May 24, 2023

United States Imposes Expanded Sanctions and Export Controls on Russia

Holland & Knight Alert
Jonathan M. Epstein | Robert A. Friedman | Ronald A. Oleynik | Antonia I. Tzinova | Andrew K. McAllister


  • The United States, in coordination with the G7, on May 19, 2023, rolled out broad new sanctions and export restrictions on Russia and Belarus.
  • These additional restrictions are designed to further impede Russia's ability to source the necessary goods and technology needed for the Russian war effort.
  • In conjunction with this action, the U.S. is sanctioning several hundred individuals, entities, vessels and aircraft, and ratchetting up enforcement against persons in the U.S. and third countries found to assist Russia in evading U.S. export controls and sanctions restrictions.

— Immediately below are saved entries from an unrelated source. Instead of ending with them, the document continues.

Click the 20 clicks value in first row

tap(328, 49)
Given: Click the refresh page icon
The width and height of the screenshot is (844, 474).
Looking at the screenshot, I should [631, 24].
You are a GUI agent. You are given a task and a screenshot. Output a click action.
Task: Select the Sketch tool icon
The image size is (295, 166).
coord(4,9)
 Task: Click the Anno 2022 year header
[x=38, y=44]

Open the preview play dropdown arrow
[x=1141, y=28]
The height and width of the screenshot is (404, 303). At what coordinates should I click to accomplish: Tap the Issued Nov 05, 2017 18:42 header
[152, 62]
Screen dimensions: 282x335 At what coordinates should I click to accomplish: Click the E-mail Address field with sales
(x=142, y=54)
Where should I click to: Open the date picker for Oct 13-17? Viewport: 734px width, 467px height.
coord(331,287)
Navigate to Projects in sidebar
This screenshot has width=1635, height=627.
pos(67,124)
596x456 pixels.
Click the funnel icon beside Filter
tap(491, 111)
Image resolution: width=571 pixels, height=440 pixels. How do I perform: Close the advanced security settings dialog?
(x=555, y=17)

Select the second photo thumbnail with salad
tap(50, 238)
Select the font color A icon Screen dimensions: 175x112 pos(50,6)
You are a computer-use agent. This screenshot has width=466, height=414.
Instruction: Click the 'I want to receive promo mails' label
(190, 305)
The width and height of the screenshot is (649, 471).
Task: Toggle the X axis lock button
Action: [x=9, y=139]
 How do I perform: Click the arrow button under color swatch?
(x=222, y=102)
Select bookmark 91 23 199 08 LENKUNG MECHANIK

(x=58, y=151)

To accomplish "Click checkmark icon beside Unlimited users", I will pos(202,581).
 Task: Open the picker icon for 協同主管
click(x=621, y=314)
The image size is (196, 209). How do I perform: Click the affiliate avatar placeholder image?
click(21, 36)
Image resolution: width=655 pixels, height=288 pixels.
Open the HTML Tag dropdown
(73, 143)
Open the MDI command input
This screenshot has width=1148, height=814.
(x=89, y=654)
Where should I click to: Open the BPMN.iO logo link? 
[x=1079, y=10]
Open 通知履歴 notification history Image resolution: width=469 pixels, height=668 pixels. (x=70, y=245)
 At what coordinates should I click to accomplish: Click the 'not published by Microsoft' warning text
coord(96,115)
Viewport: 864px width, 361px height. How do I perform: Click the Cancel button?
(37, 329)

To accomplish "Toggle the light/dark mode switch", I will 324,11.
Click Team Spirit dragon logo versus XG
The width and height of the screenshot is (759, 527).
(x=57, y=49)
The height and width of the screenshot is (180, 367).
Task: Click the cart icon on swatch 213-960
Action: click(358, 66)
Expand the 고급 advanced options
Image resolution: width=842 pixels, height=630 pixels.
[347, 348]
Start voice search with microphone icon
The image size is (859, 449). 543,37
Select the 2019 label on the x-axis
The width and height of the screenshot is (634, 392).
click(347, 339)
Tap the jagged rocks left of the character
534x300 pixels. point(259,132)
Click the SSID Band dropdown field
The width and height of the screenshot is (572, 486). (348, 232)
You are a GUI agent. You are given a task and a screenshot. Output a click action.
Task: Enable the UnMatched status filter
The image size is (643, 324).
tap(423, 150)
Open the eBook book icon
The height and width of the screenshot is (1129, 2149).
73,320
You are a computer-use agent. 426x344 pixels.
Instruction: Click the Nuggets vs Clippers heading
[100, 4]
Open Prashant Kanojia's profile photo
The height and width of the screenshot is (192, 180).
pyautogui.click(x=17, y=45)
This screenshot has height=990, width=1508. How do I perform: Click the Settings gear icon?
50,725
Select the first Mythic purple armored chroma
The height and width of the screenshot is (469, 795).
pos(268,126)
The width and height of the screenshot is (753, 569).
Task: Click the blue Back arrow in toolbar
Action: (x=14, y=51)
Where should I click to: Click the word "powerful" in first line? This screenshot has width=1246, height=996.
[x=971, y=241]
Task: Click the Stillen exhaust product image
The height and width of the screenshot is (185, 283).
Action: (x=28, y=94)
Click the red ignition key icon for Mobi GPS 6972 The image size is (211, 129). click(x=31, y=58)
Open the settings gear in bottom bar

The U.S. Department of Commerce's Bureau of Industry and Security (BIS) took a number of actions under the Export Administration Regulations (EAR) on May 19, 2023. Here are some of the key U.S. export control actions:

  • Expansion of Items Requiring License for Export to Russia and Belarus. In coordination with other countries imposing similar restrictions (the Global Export Control Coalition or GECC), BIS significantly expanded the scope of items that may not be exported/reexported to Russia without a license, including a range of EAR99 items (not controlled on the Commerce Control List). In particular, the new restrictions include 1,224 groups of industrial items, including all items controlled under three Harmonized Tariff System (HTS or HS) Chapters – specifically, Chapter 84 (machinery and mechanical appliances), Chapter 85 (electrical machinery) and Chapter 90 (optical, photographic, measuring, medical and surgical instruments) (Supp. 4 to Part 746 of the EAR).
  • Additional chemicals and related equipment usable in certain industries are further restricted (Supp. 6 to Part 746 of the EAR).
  • Expansion of the list of items (including EAR99 items) that need a license to export to Iran, Russia or Belarus to include certain electrical parts and machinery under HTS Code 8548.00 that are important for Russian production of defense items, including drones. This list already included certain aircraft engines and parts, electronic integrated circuits, certain communications components, radio navigation equipment and certain types of capacitors (Supp. 7 to the Part 746 of the EAR).
  • Expansion of Russia/Belarus Foreign Direct Product (FDP) Rule. Also expanded the Russia/Belarus FDP Rule to apply to Crimea, ensuring that even certain items not manufactured in the U.S. are subject to the existing, broad export controls targeting Crimea.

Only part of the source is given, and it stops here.